Of the lines in the material below, print only those from the one containing "Task: Mark selection start point" to the one containing "Toggle Log scale", ends included, exactly as written and without pictures.

---- Material provided

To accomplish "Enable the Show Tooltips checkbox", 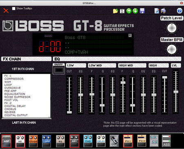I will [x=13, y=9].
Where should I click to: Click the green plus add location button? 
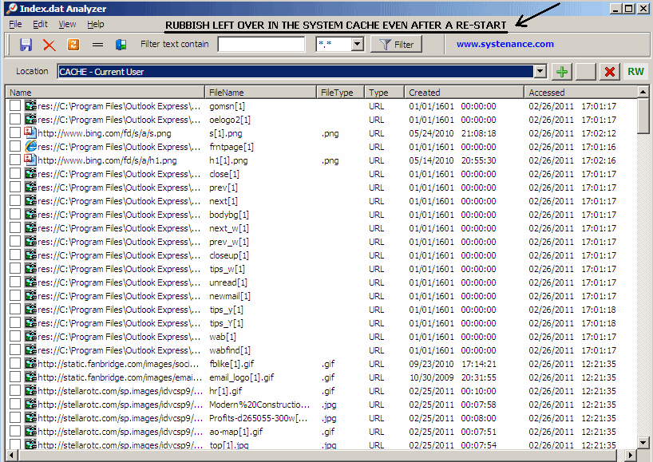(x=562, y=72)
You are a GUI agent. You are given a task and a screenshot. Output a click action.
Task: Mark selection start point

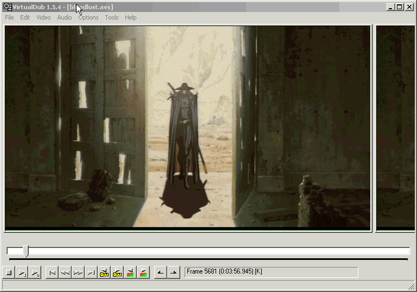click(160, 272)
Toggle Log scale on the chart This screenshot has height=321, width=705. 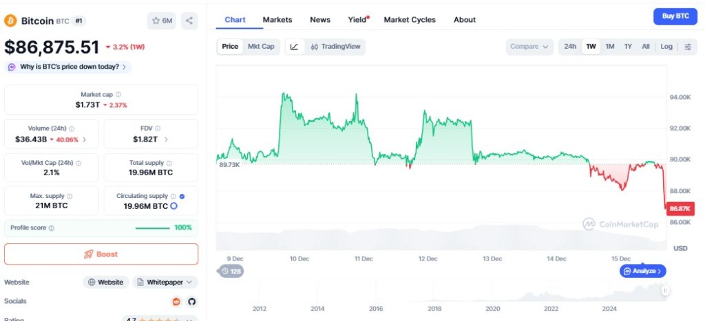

--------
---- Material provided

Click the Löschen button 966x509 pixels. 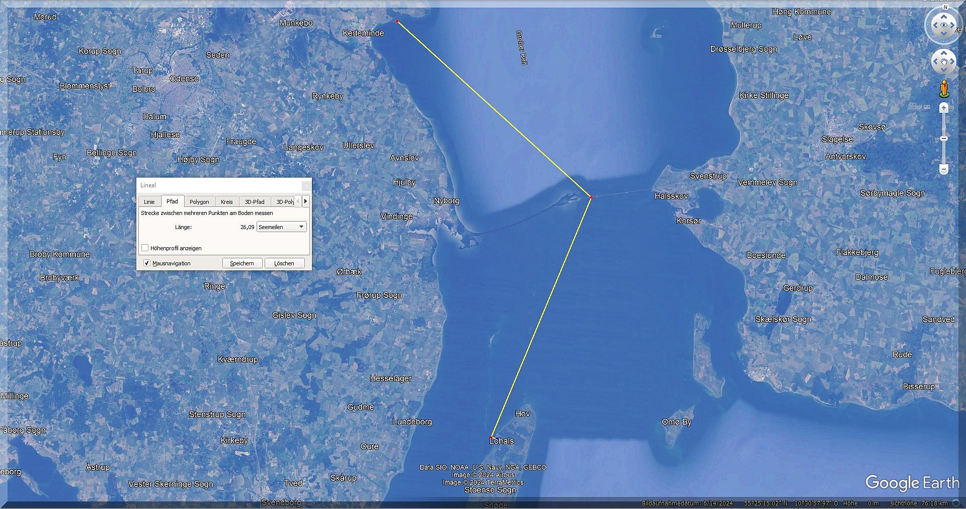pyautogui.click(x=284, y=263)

--------

● Response:
Task: Mark selection start point

click(160, 272)
Toggle Log scale on the chart This screenshot has height=321, width=705. 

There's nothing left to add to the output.